Le pressioni inflazionistiche sulle materie prime così come sulla logistica, ha ribadito FederUnacoma, non compromettono soltanto la capacità produttiva dell’industria agromeccanica nazionale, ma riducono le possibilità di spesa delle aziende agricole, penalizzate soprattutto dai rincari dell’energia e dei fertilizzanti (di cui la Russia è primo produttore mondiale). Inoltre, la riduzione delle forniture cerealicole dall’Europa orientale sta creando un forte squilibrio tra domanda e offerta, che si riverbera anche sui prezzi delle derrate agricole, creando così le premesse per una crisi alimentare globale. Il gap produttivo può essere colmato con una nuova geografia delle colture, aumentando le superfici a seminativo, e con investimenti in macchinari agricoli di ultima generazione.

L’attuale situazione tuttavia non appare favorevole poiché l’incremento dei costi di produzione sta riducendo il potere di spesa dei redditi agricoli. In questo contesto – è emerso dal Forum dei costruttori – le aziende agromeccaniche devono essere particolarmente reattive rispetto ai cambiamenti di scenario, ma devono anche seguire strategie di lungo periodo per attenuare l’esposizione rispetto alla volatilità delle commodity. Una situazione complessa, che potrebbe andare ad intaccare il fatturato stimato del comparto che, ad ora, è in crescita di 2,2 miliardi sul 2020, per un totale di quasi 14 miliardi.

Le proposte

Su questi temi alcune interessanti indicazioni sono venute dai tavoli tecnici promossi al termine della sessione plenaria. Il gruppo di studio sull’energia, coordinato da Andrea Zaghi di Elettricità Futura, ha ribadito la necessità di diversificare le fonti e gli approvvigionamenti energetici anche puntando sulle rinnovabili. Ma per sfruttare tutte le potenzialità offerte dal settore – è stato osservato – occorre rafforzare gli incentivi per gli impianti di accumulo, prevedendo al contempo misure che riducano i costi. I tavoli sulla transizione ecologica e sui cambiamenti climatici, coordinati rispettivamente da Davide Spitale (Alzarating) e Lorenzo Ciccarese (ISPRA), hanno analizzato il tema del riscaldamento globale e sottolineato l’opportunità di intercettare le nuove leve di sviluppo “green”. Centrale anche la questione relativa alle materie prime industriali.

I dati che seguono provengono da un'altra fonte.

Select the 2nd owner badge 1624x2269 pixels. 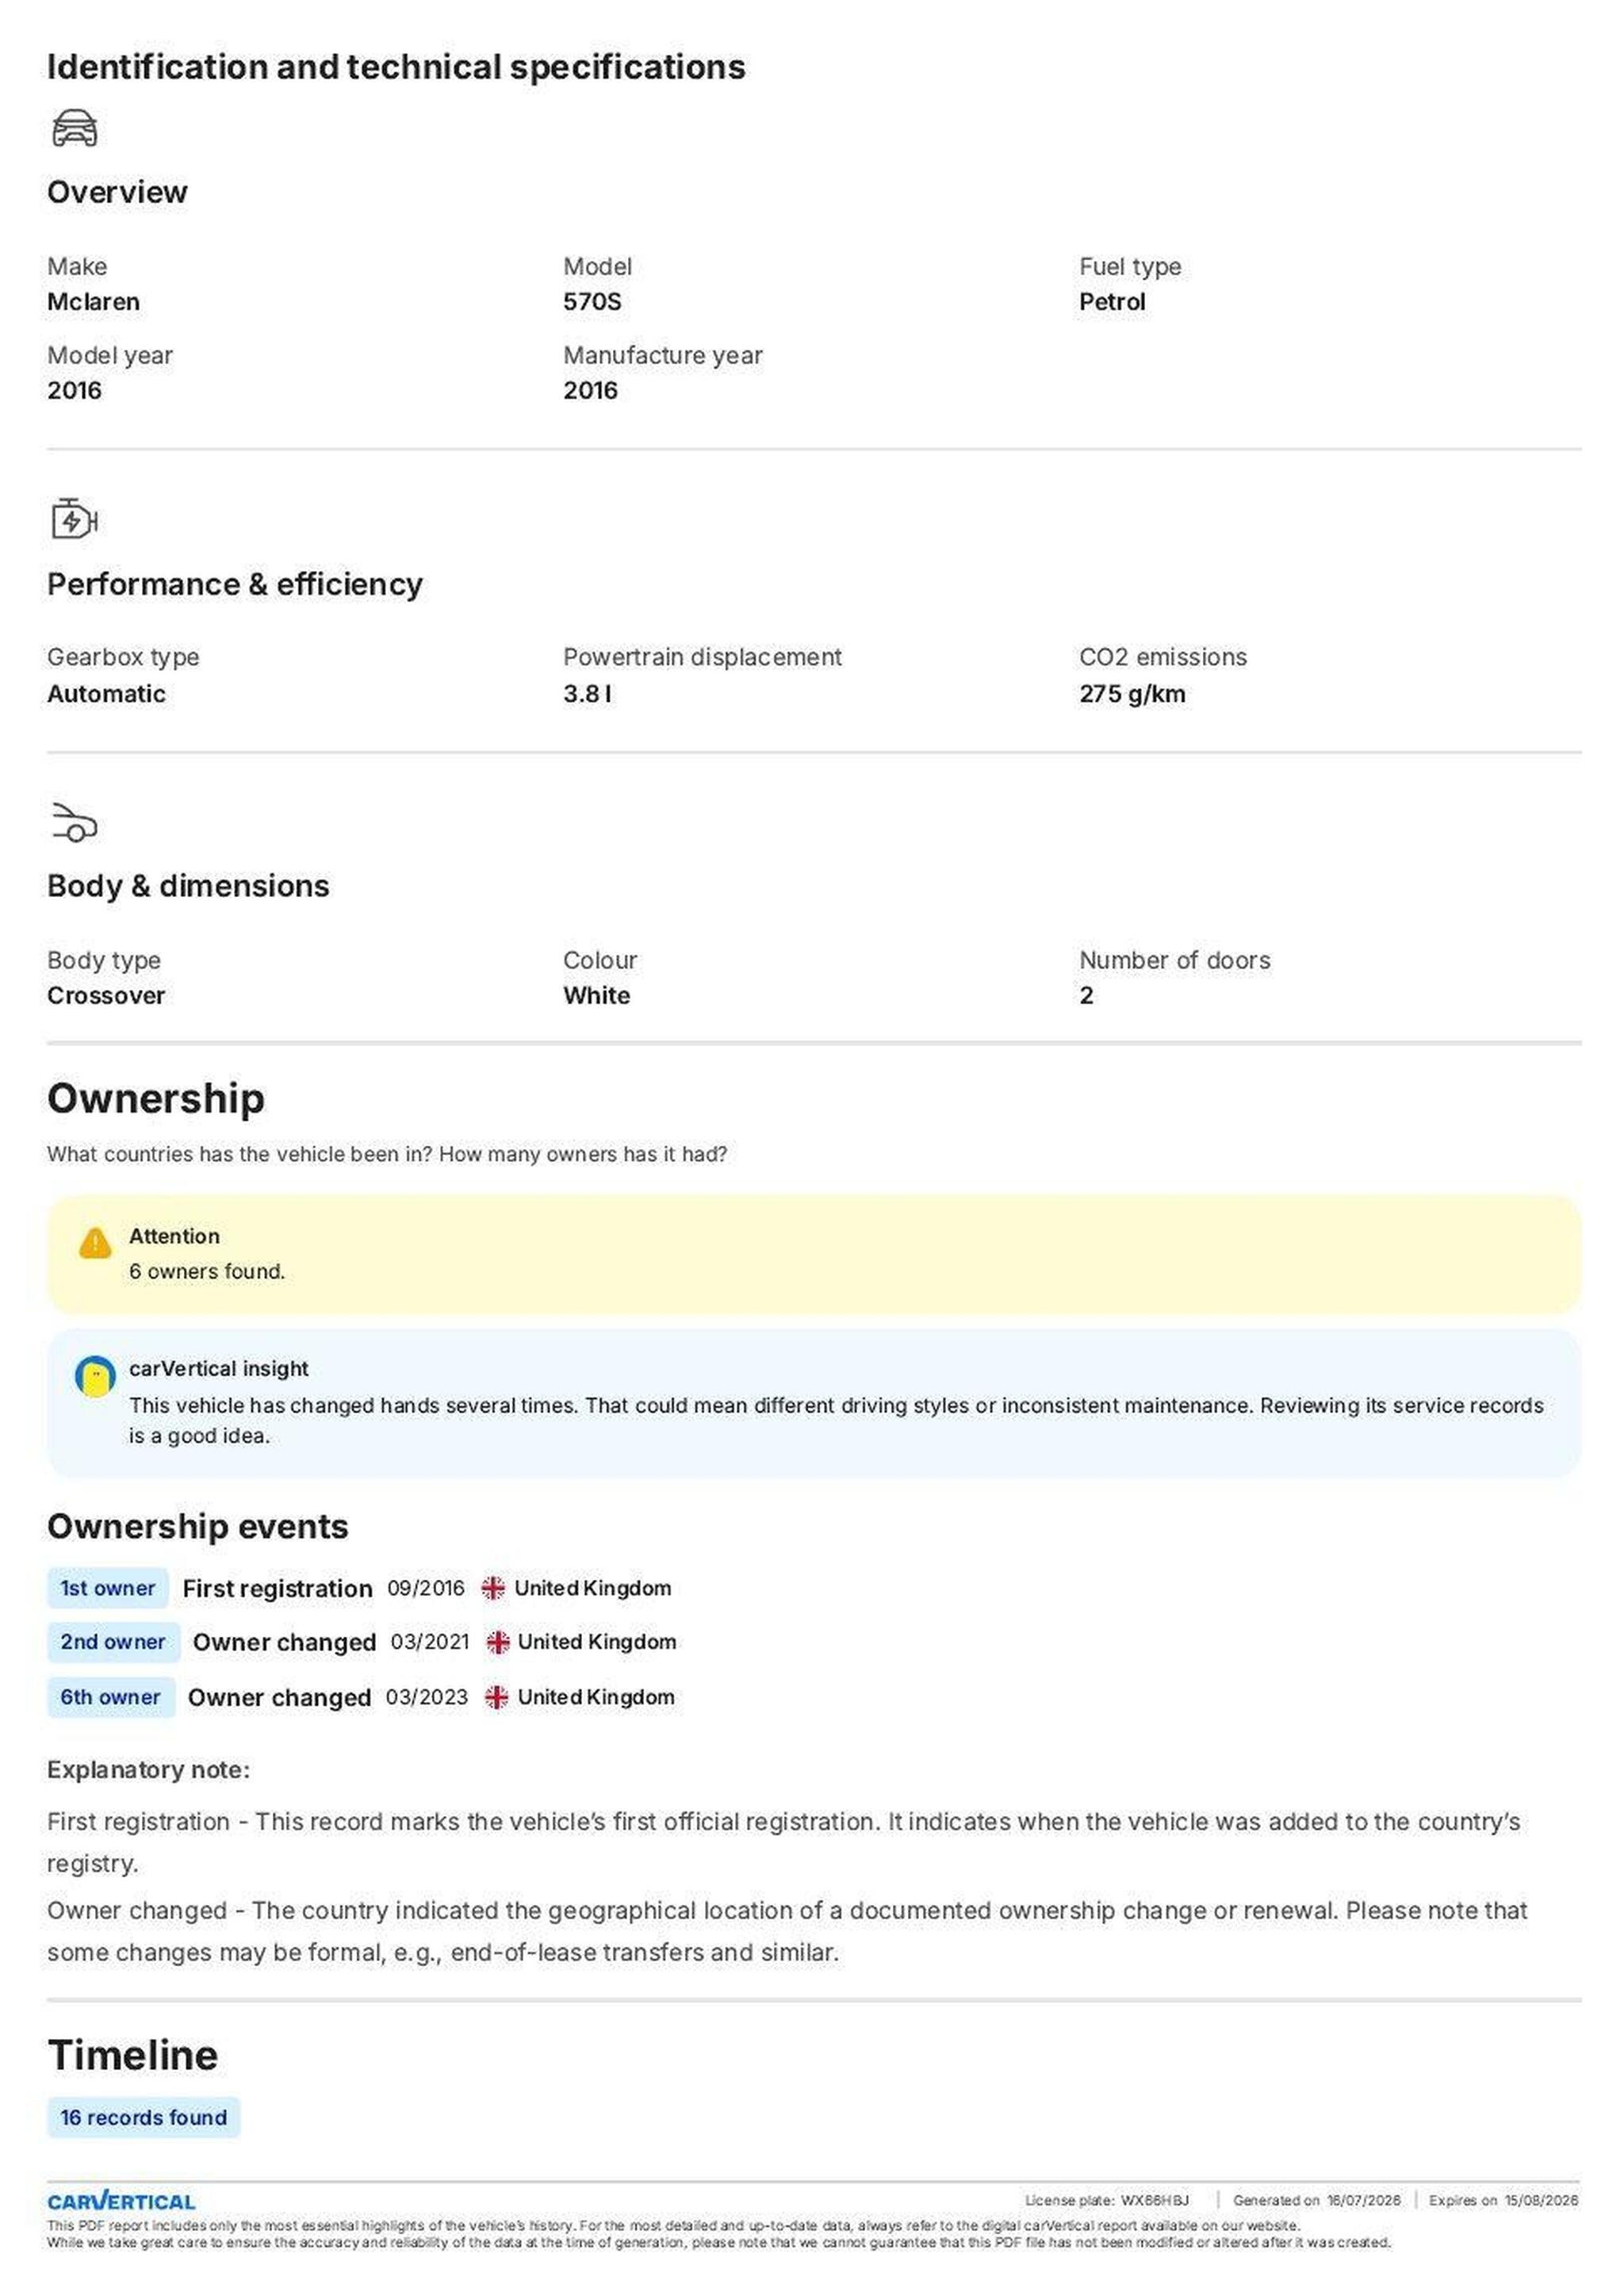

I costruttori italiani di macchine agricole – è stato sottolineato dal gruppo di lavoro sull’emergenza materiali, che ha avuto come esperto Ciro Rapacciuolo del Centro Studi Confindustria – devono puntare sulla regionalizzazione delle forniture, collaborando con partner vicini e affidabili. Acquisti collettivi e reti di impresa possono rafforzare il potere negoziale delle aziende nelle trattative con i fornitori, migliorando così le condizioni contrattuali. Il tavolo tematico sui nuovi materiali con Daniela Amandolese (Materially), ha segnalato l’esigenza di una stretta collaborazione tra imprese e mondo della ricerca, anche sfruttando i canali di finanziamento dell’UE.

I nuovi materiali – è stato spiegato – potrebbero risolvere molti problemi di approvvigionamento, ma occorre valutare con grande attenzione l’impiego che essi possono trovare nei processi produttivi della meccanica agricola. “Stiamo affrontando una fase congiunturale di grande instabilità che potrebbe prolungarsi negli anni. Mai come oggi dunque – ha concluso Malavolti – è necessario che l’industria agromeccanica italiana faccia sistema, mostrandosi competitiva anche su nuovi mercati e attivando sinergie di settore di cui potrebbero beneficiare sia il comparto nel suo complesso che le singole aziende”.